── EXERCISE MATERIAL
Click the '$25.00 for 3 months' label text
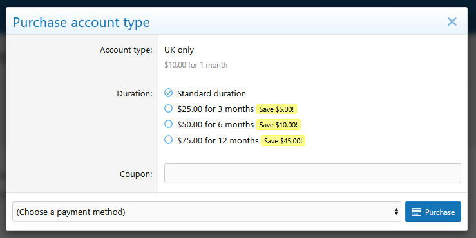This screenshot has width=476, height=238. pos(216,109)
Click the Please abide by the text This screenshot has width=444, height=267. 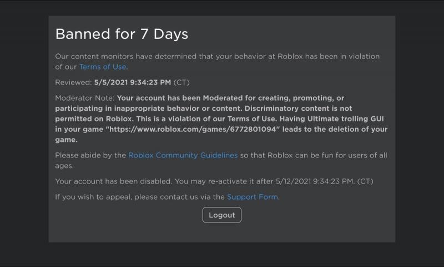(x=90, y=156)
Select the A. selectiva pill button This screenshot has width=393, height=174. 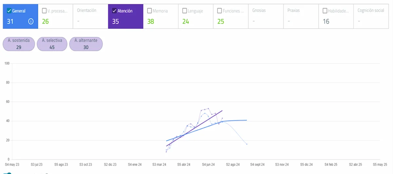(52, 44)
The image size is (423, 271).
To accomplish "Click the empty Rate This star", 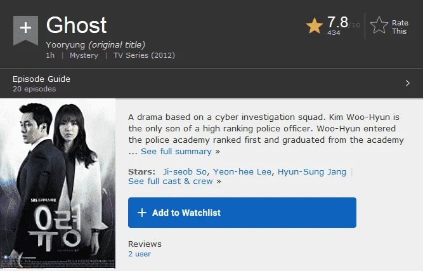I will [x=379, y=25].
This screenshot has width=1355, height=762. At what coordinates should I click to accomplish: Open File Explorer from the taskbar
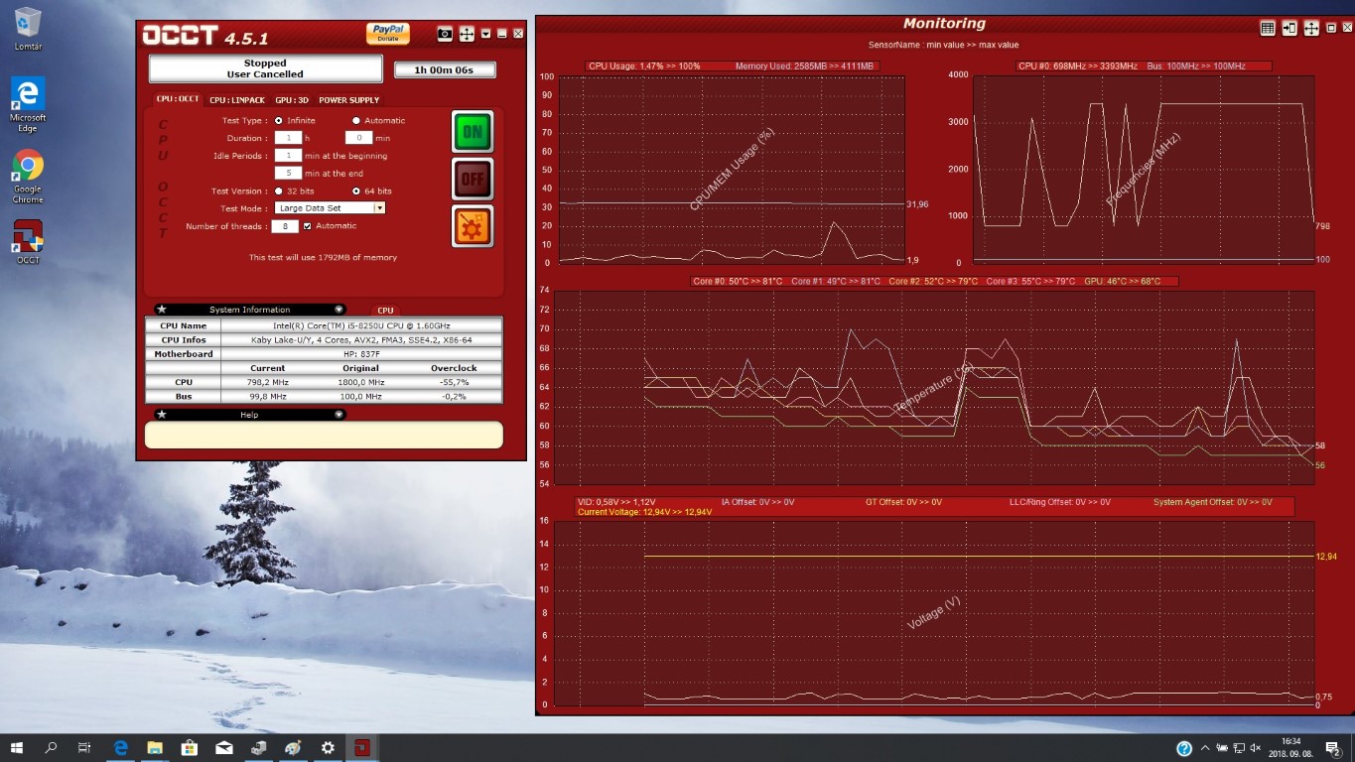(x=155, y=748)
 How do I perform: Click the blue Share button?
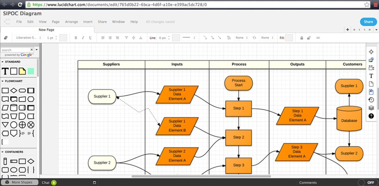tap(368, 22)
────
## TASK GOAL:
Please output an exact repetition of the lines from the line containing "This screenshot has width=1355, height=762." to the end of the records, both included, with no pictures and no additional text.

## EXERCISE OUTPUT:
This screenshot has width=1355, height=762. At what coordinates should I click to accomplish: Open File Explorer from the taskbar
(x=155, y=748)
 How do I perform: Click the blue Share button?
tap(368, 22)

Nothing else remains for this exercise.